╔══
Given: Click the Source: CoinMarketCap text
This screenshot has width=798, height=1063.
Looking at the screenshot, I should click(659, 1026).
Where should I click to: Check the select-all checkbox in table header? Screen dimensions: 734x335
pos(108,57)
╚══
╔══
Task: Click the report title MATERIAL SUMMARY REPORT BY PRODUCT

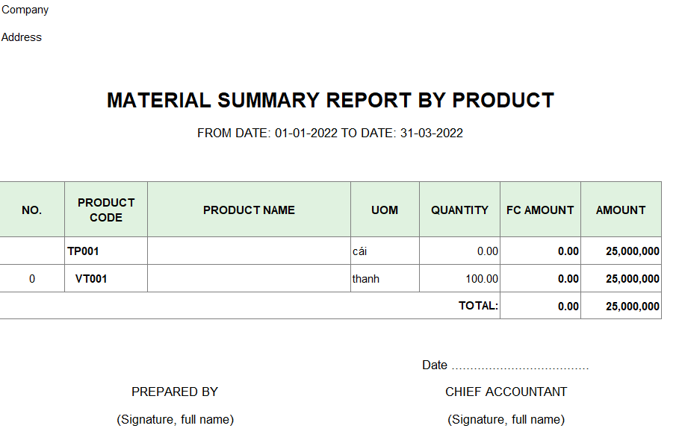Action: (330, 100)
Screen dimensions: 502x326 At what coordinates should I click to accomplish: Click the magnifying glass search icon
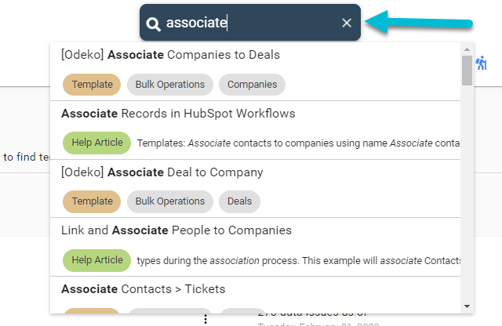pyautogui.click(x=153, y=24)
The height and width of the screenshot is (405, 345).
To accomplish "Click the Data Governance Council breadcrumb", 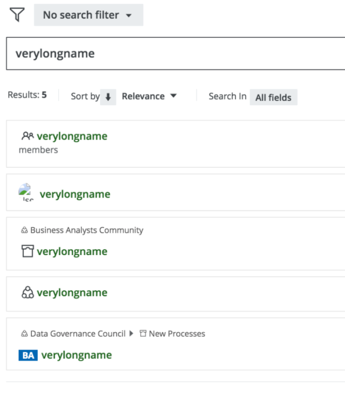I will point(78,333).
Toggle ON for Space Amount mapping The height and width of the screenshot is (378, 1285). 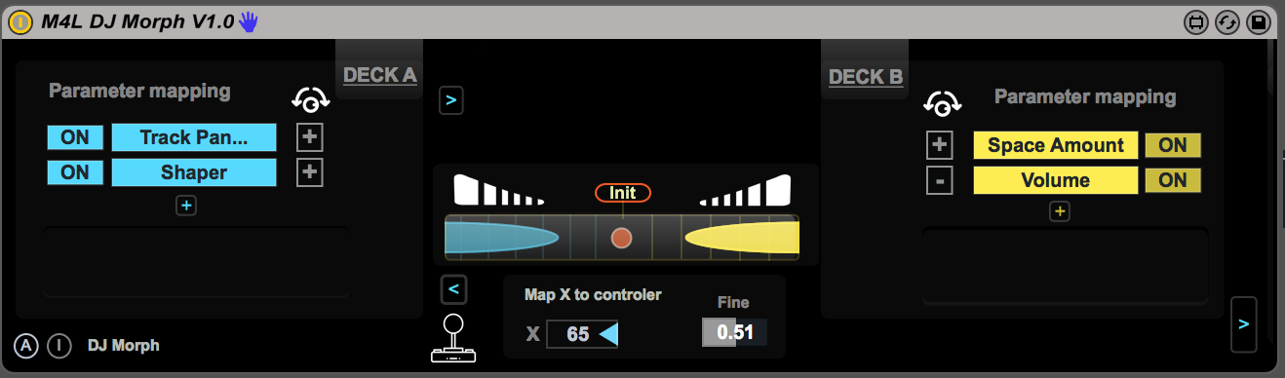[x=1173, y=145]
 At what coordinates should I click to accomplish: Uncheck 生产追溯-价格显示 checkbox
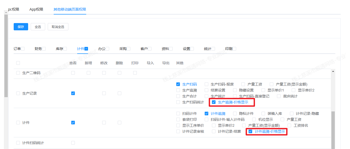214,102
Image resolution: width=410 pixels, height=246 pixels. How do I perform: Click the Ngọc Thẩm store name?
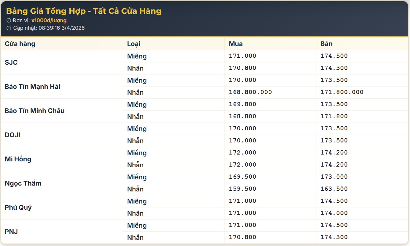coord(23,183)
╚══
_What you will do_
Copy the records from the line containing "Given: Click the Source: CoinMarketCap text" up to and including the line containing "pos(108,57)", swapping "checkbox" for "check box" and leaving everything else unchanged.

_Worked answer_
Given: Click the Source: CoinMarketCap text
This screenshot has width=798, height=1063.
Looking at the screenshot, I should click(659, 1026).
Where should I click to: Check the select-all check box in table header? Screen dimensions: 734x335
pos(108,57)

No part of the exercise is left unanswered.